According to economic policy analyst, Mavuto Bamusi, Malawi may have a national surplus but food security at household level is still an issue. He says this is partially because maize is not easily available and also because some households are too poor to buy the commodity.

“We have the maize in the national silos. Many households in Malawi do not have food throughout the year. This (brings) to the fore how government should spend this extra budget,” he says.

National coordinator for Civil Society Agriculture Network (Cisanet), Victor Mhoni, says the drought has placed a spotlight on Malawi’s reliance on maize as a staple food crop.

“As long as we continue to fill our food basket with maize only and rely on rain-fed agriculture, we are still a vulnerable country,” says Mhoni.

Apart from maize, Malawi also grows food crops such as cassava, rice and potatoes. But there is a tradition among Malawians to say that they have not eaten anything when they have had cassava or potatoes for lunch. Nsima (pap), which is made from maize flour, is the favourite meal.

Mhoni also accuses government of perpetuating this reliance on maize for food by encouraging farmers, especially those in districts that do well in other crops, to grow maize. Ministry of agriculture officials told IPS that there are no statistics yet about the number of farmers that have moved to maize farming from other crops.

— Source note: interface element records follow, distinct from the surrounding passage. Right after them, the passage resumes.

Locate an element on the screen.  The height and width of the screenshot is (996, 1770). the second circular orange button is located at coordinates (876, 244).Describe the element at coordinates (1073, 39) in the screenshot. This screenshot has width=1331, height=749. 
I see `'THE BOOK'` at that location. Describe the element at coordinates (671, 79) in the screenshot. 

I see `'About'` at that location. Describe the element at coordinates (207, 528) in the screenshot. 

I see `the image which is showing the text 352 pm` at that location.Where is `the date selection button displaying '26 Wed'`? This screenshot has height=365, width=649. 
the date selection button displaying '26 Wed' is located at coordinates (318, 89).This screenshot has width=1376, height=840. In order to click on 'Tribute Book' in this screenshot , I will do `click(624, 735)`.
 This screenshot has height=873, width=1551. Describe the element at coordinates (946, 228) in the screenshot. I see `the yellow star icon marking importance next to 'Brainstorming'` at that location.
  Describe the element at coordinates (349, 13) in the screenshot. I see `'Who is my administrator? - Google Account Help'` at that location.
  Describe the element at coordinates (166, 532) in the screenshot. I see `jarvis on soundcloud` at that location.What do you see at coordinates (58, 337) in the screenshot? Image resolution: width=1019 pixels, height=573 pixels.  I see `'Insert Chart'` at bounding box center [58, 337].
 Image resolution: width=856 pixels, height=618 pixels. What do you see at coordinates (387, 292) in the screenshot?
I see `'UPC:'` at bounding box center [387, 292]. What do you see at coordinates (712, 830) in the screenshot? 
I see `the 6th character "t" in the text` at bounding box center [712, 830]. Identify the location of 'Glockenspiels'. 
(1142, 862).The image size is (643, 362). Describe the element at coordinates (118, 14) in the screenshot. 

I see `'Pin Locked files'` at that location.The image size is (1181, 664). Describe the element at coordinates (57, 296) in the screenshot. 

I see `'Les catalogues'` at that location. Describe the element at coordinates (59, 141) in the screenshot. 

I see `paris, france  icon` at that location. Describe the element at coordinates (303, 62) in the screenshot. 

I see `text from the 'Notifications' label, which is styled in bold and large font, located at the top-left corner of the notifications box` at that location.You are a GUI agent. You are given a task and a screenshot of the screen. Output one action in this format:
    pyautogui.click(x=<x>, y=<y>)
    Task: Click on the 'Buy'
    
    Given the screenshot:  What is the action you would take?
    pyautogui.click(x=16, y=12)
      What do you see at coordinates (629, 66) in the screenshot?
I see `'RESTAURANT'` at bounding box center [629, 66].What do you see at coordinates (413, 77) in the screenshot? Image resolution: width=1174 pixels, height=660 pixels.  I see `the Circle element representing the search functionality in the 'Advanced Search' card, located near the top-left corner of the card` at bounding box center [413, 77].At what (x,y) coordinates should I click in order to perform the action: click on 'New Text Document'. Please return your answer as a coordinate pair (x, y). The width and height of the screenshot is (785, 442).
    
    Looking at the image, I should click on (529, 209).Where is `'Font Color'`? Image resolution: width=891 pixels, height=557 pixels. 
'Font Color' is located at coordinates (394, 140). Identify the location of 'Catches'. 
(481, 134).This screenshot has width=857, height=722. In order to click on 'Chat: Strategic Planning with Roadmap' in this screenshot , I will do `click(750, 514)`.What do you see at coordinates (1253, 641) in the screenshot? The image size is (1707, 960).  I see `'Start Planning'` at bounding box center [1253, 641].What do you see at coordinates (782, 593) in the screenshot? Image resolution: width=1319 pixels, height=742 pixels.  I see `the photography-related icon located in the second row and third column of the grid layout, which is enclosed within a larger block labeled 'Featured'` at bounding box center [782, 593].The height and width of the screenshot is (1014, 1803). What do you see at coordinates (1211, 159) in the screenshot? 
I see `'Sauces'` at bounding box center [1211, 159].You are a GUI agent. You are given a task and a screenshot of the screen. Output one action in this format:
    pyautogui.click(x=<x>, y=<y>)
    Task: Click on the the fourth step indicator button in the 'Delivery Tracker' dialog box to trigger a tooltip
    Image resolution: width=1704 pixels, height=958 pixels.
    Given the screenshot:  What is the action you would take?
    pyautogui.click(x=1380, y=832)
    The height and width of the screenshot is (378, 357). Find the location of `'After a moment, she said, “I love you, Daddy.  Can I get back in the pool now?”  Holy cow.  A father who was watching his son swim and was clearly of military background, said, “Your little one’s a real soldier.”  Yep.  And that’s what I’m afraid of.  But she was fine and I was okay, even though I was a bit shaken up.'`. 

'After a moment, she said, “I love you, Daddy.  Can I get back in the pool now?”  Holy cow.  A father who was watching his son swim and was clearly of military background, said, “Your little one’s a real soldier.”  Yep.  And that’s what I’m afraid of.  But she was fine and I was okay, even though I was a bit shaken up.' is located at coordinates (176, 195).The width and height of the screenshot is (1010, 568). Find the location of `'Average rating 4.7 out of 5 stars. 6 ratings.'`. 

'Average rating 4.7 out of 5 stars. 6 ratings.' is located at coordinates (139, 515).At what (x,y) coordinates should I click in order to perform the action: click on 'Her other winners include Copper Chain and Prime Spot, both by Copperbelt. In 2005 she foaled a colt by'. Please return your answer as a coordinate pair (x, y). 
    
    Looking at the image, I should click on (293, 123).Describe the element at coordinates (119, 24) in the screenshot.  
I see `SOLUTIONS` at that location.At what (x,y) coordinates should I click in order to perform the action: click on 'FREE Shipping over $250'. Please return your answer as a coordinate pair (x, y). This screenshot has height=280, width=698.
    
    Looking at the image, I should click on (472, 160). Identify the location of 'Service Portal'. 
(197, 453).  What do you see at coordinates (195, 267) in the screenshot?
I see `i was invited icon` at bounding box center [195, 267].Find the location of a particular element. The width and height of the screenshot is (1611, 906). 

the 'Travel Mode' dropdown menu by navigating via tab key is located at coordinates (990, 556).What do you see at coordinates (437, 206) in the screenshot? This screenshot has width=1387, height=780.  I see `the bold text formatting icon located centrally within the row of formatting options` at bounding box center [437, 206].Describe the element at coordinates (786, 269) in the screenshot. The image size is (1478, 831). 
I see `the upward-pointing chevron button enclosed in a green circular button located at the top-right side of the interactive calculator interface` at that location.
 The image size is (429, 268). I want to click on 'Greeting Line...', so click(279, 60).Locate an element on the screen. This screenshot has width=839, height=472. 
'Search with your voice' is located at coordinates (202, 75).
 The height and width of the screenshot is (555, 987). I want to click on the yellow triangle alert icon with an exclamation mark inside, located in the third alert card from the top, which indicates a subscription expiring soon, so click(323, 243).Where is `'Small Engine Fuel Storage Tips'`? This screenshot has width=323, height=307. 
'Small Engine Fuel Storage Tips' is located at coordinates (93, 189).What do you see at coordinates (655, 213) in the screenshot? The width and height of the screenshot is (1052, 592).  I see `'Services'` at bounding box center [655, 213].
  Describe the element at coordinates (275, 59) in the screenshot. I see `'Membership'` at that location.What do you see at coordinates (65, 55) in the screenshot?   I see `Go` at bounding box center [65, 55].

But a good example is Likoma Island on Lake Malawi. Before the farm input subsidy programme started in 2005, people here used to rely on cassava for food. Now the island largely grows maize, which is slowly replacing cassava as the staple food crop for the 10,000 inhabitants.

“Our farm input subsidy programme has been about maize and fertilisers all across the country even in places that rely on rice and sorghum. The programme, in spite of its good intentions, has promoted that heavy dependence on maize and when it falls short, we are all suffering,” says Mhoni,

Mhoni, however, says the surplus of the past four years means that government will not be importing maize to feed people. Instead, local reserves will be purchased and distributed thereby ensuring that aid will reach those in need faster.

Government says it has stockpiled 140,000 tonnes of maize in the national grain silos found in the three regions of the country. It will also purchase an additional 30,000 tonnes of the grain from estate farmers and traders. The Agriculture Development and Marketing Corporation, a state-run farm produce marketer, says it has stockpiled 45,000 tonnes of maize.

Apart from mid-financial year grants from donors (donor support contributes to 40 percent of Malawi’s annual national budget), the relief fund is also reliant on the Malawi Revenue Authority.

“The (76 million dollars) provision is only an estimate. The full extent of the need is yet to be determined,” says minister of finance, Ken Kandodo.

But Bamusi says if people like Yunus are to be reached, food needs to be widely distributed.

“This money should bring the food to locations where those people that need it get it easily. It must also deal with the issues of pricing because to have food brought into an area is one thing and to have people being able to buy it is another,” he says.

During harvest time when there is a large supply of maize on the market, it sometimes sells at 20 cents per kilogramme. Currently, maize sells at around 40 cents per kilogramme.

Yunus, however, would have preferred a harvest to aid.

“I have been harvesting enough in the past years and was able to sell some to buy a few things for my family. Now I can see how much suffering we will go through if I harvest nothing, if Mulanje harvests nothing. Maize is everything for me,” Yunus says.